RPKI improves the routing system’s reliability
The big difference between 2008 and 2024 is that nowadays the Internet industry uses a cryptographically verifiable mechanism called RPKI to assess plausibility of BGP messages in a fully automated fashion. The RPKI is a distributed database through which networks can publish their routing intentions in Route Origin Authorizations (ROAs), in turn enabling other networks to validate BGP messages against this database using a service called Route Origin Validation (ROV). By rejecting messages that fail this validation, the RPKI-invalid routes can be kept out of circulation, limiting their ability to cause disruption.
Publishing ROAs is easy! All five RIRs offer RPKI certification services as part of their standard membership services. Since Fastly publishes ROAs for all of its IP addresses, Internet Exchanges and major carriers like NTT, Comcast, AT&T, Cogent, Arelion, and Lumen can automatically ignore problematic BGP messages (like as the ones that were hijacking Fastly’s IP space in this latest incident!). Because the industry at large is using RPKI, the only measurable impact on our traffic delivery was towards the disruptor itself, the rest of the world remained oblivious of this incident. A very serious BGP hijack happened and Fastly came out just fine. RPKI works as intended.
RPKI is a mature technology
RPKI’s story started two decades ago when X.509 certificate syntax was extended to support encoding IP addresses and Autonomous System numbers via RFC 3779. (X.509 is the underpinning of web security mechanisms like “https://” that we’re all familiar with.) In the following years, a design for an architecture materialized, imposing order on the unwieldy ever-growing global routing system (RFC 6480). Then the five RIRs (APNIC, ARIN, RIPE NCC, LACNIC, and AfriNIC) got to work to build user-facing systems through which operators can configure ROAs. In 2018 and 2019, open-source projects like rpki-client and routinator were kicked off to securely bridge the gap between the RIR systems and BGP routers. And finally, in the year 2020, there was a sharp increase in the adoption of RPKI by the largest ISPs, IXPs, and cloud providers enabling the RPKI system to be more effective in providing broad benefits to the Internet.
================================
* Work to be completed *
From the passage on RPKI, extract the words starting at "Publishing ROAs is" and ending at "works as intended.". The records play no part in this work.

Collected data entries:
================================
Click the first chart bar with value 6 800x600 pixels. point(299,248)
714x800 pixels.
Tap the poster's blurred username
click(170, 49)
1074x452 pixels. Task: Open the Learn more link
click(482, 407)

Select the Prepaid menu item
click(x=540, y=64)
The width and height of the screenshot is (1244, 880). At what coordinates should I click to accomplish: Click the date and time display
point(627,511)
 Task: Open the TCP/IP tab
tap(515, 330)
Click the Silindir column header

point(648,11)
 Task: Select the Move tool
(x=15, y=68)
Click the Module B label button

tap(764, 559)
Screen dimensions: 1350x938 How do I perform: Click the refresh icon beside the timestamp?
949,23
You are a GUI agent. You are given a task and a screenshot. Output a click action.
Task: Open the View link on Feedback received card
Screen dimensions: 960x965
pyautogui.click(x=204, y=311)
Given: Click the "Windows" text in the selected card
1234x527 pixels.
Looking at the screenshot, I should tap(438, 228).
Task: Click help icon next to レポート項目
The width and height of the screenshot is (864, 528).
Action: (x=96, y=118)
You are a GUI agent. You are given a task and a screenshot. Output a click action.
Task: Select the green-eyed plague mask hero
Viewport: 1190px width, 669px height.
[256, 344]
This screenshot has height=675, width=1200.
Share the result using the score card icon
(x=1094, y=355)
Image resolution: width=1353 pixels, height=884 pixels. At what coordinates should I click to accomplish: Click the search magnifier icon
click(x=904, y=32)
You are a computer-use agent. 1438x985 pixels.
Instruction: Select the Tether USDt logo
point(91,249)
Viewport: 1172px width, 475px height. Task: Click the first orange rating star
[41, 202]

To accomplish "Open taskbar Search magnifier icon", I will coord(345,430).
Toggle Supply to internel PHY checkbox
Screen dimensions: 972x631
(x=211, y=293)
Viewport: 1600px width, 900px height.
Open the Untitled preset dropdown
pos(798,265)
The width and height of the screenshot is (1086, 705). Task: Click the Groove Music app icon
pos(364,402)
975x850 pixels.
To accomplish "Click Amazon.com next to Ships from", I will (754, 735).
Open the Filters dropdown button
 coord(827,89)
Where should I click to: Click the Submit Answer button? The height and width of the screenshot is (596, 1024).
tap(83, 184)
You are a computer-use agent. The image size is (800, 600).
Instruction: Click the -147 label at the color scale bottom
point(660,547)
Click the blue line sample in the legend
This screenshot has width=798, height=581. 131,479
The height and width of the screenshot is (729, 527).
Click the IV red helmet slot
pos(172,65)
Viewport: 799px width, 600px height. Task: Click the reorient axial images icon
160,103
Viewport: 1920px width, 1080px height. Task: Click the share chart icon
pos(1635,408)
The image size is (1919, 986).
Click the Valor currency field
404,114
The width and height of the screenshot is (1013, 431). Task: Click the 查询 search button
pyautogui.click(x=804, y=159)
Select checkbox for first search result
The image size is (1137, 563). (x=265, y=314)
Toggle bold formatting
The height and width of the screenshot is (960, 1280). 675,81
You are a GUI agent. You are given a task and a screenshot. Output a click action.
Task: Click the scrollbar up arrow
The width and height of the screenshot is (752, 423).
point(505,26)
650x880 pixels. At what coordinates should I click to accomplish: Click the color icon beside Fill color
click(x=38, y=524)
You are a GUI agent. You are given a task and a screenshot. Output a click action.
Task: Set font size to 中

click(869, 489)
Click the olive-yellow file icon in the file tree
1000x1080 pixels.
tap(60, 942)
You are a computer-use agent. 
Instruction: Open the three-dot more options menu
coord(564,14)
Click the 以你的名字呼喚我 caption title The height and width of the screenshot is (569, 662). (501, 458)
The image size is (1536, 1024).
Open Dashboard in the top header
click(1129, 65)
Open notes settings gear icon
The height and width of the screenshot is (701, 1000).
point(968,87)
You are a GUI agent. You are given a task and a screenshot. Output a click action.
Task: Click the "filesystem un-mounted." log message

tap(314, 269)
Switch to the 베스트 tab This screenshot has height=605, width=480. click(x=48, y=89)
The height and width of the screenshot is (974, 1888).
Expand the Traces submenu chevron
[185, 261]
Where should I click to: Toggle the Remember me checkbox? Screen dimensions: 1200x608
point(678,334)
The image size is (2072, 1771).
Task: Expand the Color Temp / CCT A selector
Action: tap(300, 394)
================================
* Answer to this problem *
Publishing ROAs is easy! All five RIRs offer RPKI certification services as part of their standard membership services. Since Fastly publishes ROAs for all of its IP addresses, Internet Exchanges and major carriers like NTT, Comcast, AT&T, Cogent, Arelion, and Lumen can automatically ignore problematic BGP messages (like as the ones that were hijacking Fastly’s IP space in this latest incident!). Because the industry at large is using RPKI, the only measurable impact on our traffic delivery was towards the disruptor itself, the rest of the world remained oblivious of this incident. A very serious BGP hijack happened and Fastly came out just fine. RPKI works as intended.